Action item:
Here is a listing; restate all of it exactly.

—————

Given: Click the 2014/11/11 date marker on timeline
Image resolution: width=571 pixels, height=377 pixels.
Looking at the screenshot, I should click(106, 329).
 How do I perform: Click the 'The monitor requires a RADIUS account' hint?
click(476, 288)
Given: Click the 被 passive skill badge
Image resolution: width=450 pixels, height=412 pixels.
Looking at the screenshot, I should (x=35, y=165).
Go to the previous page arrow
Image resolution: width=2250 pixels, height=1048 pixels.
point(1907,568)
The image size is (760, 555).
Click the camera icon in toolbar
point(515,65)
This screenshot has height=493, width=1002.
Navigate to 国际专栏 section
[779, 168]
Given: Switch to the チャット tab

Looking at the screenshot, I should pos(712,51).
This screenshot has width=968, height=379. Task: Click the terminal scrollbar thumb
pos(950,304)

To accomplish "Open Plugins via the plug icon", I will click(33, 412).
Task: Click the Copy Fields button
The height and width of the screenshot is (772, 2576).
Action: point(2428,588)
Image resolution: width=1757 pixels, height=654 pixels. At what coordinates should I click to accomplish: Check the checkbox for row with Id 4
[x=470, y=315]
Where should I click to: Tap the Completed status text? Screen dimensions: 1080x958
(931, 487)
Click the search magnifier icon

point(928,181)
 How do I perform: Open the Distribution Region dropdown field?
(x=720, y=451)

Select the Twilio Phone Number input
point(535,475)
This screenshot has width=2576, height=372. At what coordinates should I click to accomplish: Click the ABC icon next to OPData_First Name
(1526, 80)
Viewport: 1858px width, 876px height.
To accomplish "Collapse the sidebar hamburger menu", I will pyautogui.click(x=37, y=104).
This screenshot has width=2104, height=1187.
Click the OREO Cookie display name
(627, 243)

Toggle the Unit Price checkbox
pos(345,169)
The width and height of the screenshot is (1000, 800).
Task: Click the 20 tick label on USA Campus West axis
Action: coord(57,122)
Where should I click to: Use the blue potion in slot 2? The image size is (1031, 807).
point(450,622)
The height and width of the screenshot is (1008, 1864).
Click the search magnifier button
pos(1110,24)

—————

Reply:
Given: Click the 2014/11/11 date marker on timeline
Image resolution: width=571 pixels, height=377 pixels.
Looking at the screenshot, I should click(106, 329).
 How do I perform: Click the 'The monitor requires a RADIUS account' hint?
click(476, 288)
Given: Click the 被 passive skill badge
Image resolution: width=450 pixels, height=412 pixels.
Looking at the screenshot, I should (x=35, y=165).
Go to the previous page arrow
Image resolution: width=2250 pixels, height=1048 pixels.
point(1907,568)
The image size is (760, 555).
Click the camera icon in toolbar
point(515,65)
This screenshot has height=493, width=1002.
Navigate to 国际专栏 section
[779, 168]
Given: Switch to the チャット tab

Looking at the screenshot, I should pos(712,51).
This screenshot has width=968, height=379. Task: Click the terminal scrollbar thumb
pos(950,304)

To accomplish "Open Plugins via the plug icon", I will click(33, 412).
Task: Click the Copy Fields button
The height and width of the screenshot is (772, 2576).
Action: point(2428,588)
Image resolution: width=1757 pixels, height=654 pixels. At what coordinates should I click to accomplish: Check the checkbox for row with Id 4
[x=470, y=315]
Where should I click to: Tap the Completed status text? Screen dimensions: 1080x958
(931, 487)
Click the search magnifier icon

point(928,181)
 How do I perform: Open the Distribution Region dropdown field?
(x=720, y=451)

Select the Twilio Phone Number input
point(535,475)
This screenshot has width=2576, height=372. At what coordinates should I click to accomplish: Click the ABC icon next to OPData_First Name
(1526, 80)
Viewport: 1858px width, 876px height.
To accomplish "Collapse the sidebar hamburger menu", I will pyautogui.click(x=37, y=104).
This screenshot has width=2104, height=1187.
Click the OREO Cookie display name
(627, 243)

Toggle the Unit Price checkbox
pos(345,169)
The width and height of the screenshot is (1000, 800).
Task: Click the 20 tick label on USA Campus West axis
Action: coord(57,122)
Where should I click to: Use the blue potion in slot 2? The image size is (1031, 807).
point(450,622)
The height and width of the screenshot is (1008, 1864).
Click the search magnifier button
pos(1110,24)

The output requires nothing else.